Il parlait avec attendrissement de la haute piété de Celia, il affectait de ne voir chez le prince et la princesse que des fidèles du Vatican, pour faire honneur à ce dernier de ce gala fastueux, sans paraître même savoir que le roi et la reine allaient venir. Puis, soudain :

— J’ai pensé à vous toute la journée, mon cher fils. Oui, j’avais appris que vous étiez allé voir Son Éminence le cardinal Sanguinetti, pour votre affaire… Voyons, comment vous a-t-il reçu ?

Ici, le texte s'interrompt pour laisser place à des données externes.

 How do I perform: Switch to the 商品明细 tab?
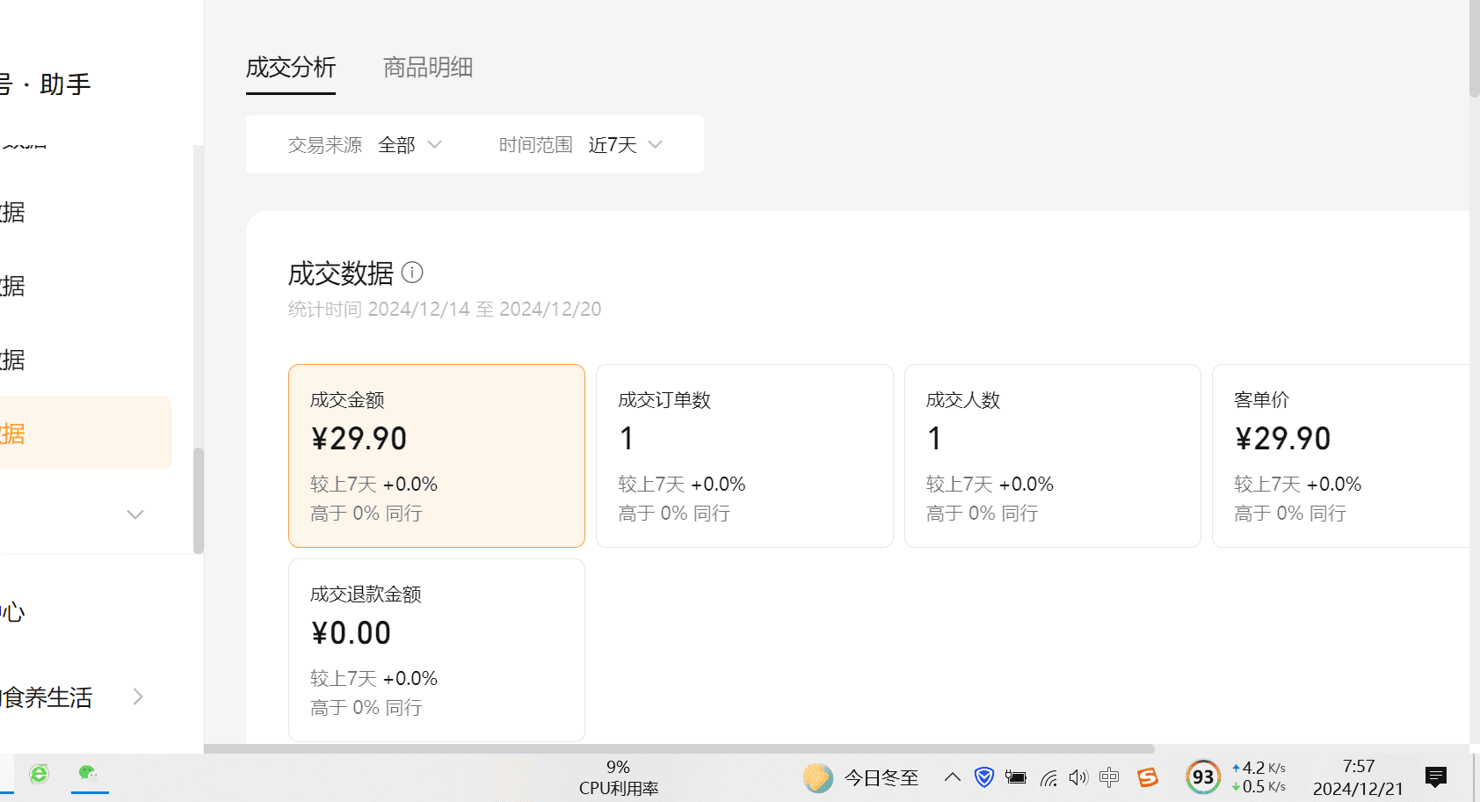click(427, 68)
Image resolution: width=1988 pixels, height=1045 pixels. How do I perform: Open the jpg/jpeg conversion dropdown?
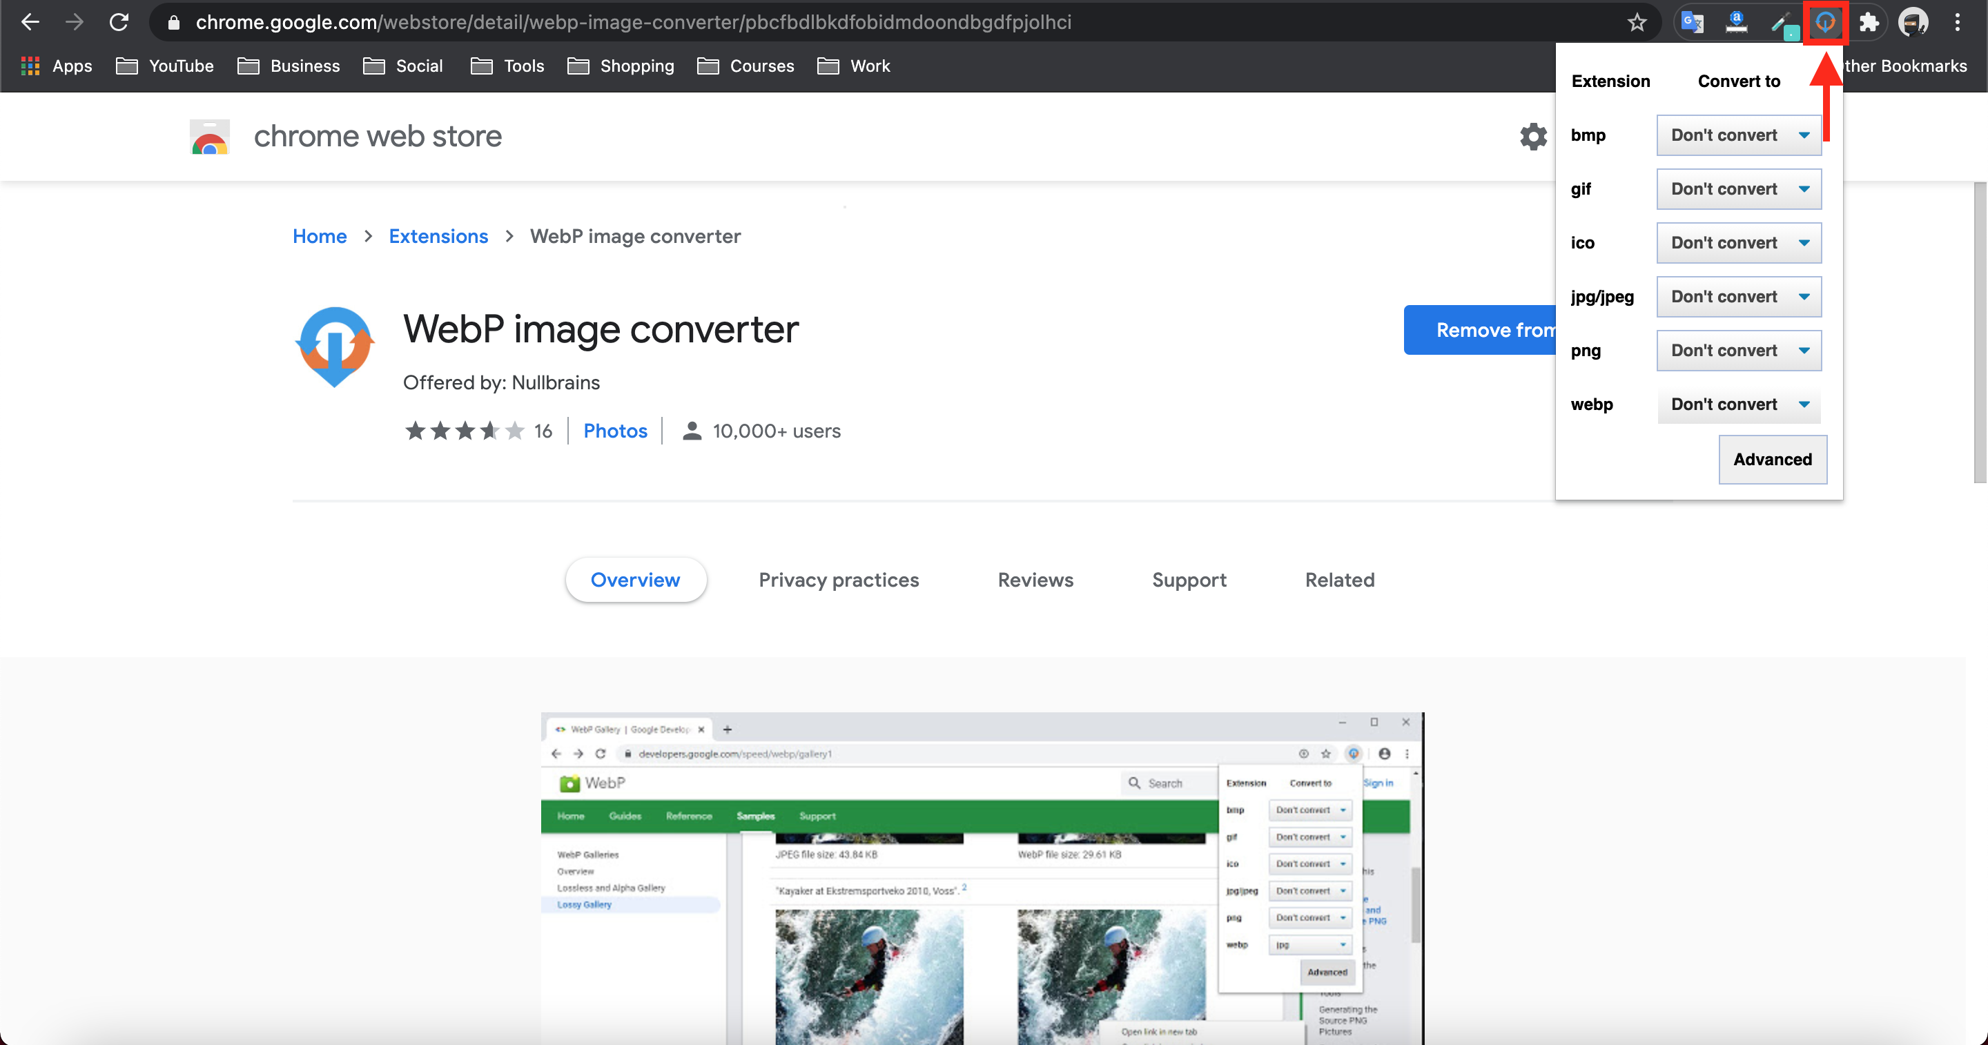[x=1738, y=296]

— Oh ! très paternellement… D’abord, il m’a fait entendre l’embarras où le mettait sa situation de protecteur de Lourdes. Mais, comme je partais, il s’est montré charmant, il m’a formellement promis son aide, avec une délicatesse dont j’ai été très touché.

— Vraiment, mon cher fils ! Du reste, vous ne m’étonnez pas, Son Excellence est si bonne !

— Et, monseigneur, je dois ajouter que je suis revenu le cœur léger, plein d’espérance. Désormais, il me semble que mon procès est à moitié gagné.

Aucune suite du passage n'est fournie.